• logo nu online
Home Warta Nasional Keislaman Regional Opini Kiai NU Menjawab Dinamika Taushiyah Obituari Fragmen Tokoh Sosok Mitra
Senin, 29 April 2024

Opini

NDP PMII Manifestasi Martabat tujuh

NDP PMII Manifestasi Martabat tujuh
foto ilustrasi
foto ilustrasi

Nahdlatul Ulama (NU) adalah organisasi terbesar dengan badan otonom yang cukup komplit, salah satunya yaitu Pergerakan Mahasiswa Islam Indonesia (PMII) yang bergerak di lingkungan kampus. Seperti banom yang lain, PMII berasaskan Pancasila sedangkan secara ideologi PMII memegang teguh ajaran Ahlussunnah Waljamaah An-Nahdliyah (Aswaja NU). Aswaja secara teologis berkiblat kepada Abu Hasan Al Asy’ari dan Imam Maturidi, dalam berfiqih menggunakan empat madzhab yaitu Abu hanifah, Imam Syafii, Imam Hambali, Imam Maliki sedangkan dalam bertasawuf menggunakan Imam Junaid Al-baghdadi dan Imam Ghozali.

 

Dalam menjalankan organisasinya, PMII merumuskan sebuah Nilai Dasar Pergerakan (NDP) yang kemudian digunakan sebagai kerangka refleksi, kerangka aksi dan kerangka ideologis.

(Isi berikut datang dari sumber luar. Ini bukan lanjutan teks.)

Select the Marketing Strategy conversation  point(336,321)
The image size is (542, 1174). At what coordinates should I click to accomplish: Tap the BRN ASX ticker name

Selain itu, PMII juga memiliki paradigma yang digunakan sebagai cara pandang untuk melihat realitas sosial yang setiap zaman berubah karena kondisi sosial, politik, ekonomi dan kebudayaan. Aswaja digunakan sebagai pendekatan berfikir (manhajul fikr)  untuk memahami dan mengamalkan ajaran Islam.
 

 

NDP sendiri adalah produk asli PMII, sehingga ajaran ini tidak ditemukan di banom NU yang lain. Dimulai pada tahun 1973, kongres PMII di Bogor memutuskan bahwa NDP dinilai penting sehingga kongres VIII di Bandung (tahun 1985) memutuskan membuat kerangka dasar Nilai Dasar Perjuangan yang kelak menjadi NDP. Melalui SK No. 019/PB-IX/IV/1986, diberikanlah mandat kepada cabang-cabang yang ditunjuk untuk merumuskan NDP secara utuh. Sehingga, pada kongres di Surabaya pada tahun 1988 disahkan menjadi Nilai Dasar Pergerakan (NDP PMII). 

 

Para narasumber NDP yaitu kiyai dan ulama NU dari Surakarta pada masa itu yakni : KH Abdurrochim (Rais Syuriah PCNU Solo), KH Yasin (kiai sepuh, tokoh NU Surakarta, menantu KH Manshur Popongan), KH Baidlowi Syamsuri LC (Pengajar di Pesantren Al-Muayyad Solo, kelak menjadi pengasuh Pesantren Sirojuth Tholibin Barbo), KH Drs Luqman Suryani (PCNU Surakarta, Pengasuh Pesantren Suryani, Dosen UNU Surakarta), KH Selamet Iskandar (PCNU Surakarta Guru di MA Al Muayyad, Dosen UNU Surakarta), KH Sholeh Mahfud, dan Nurtontowi, BA.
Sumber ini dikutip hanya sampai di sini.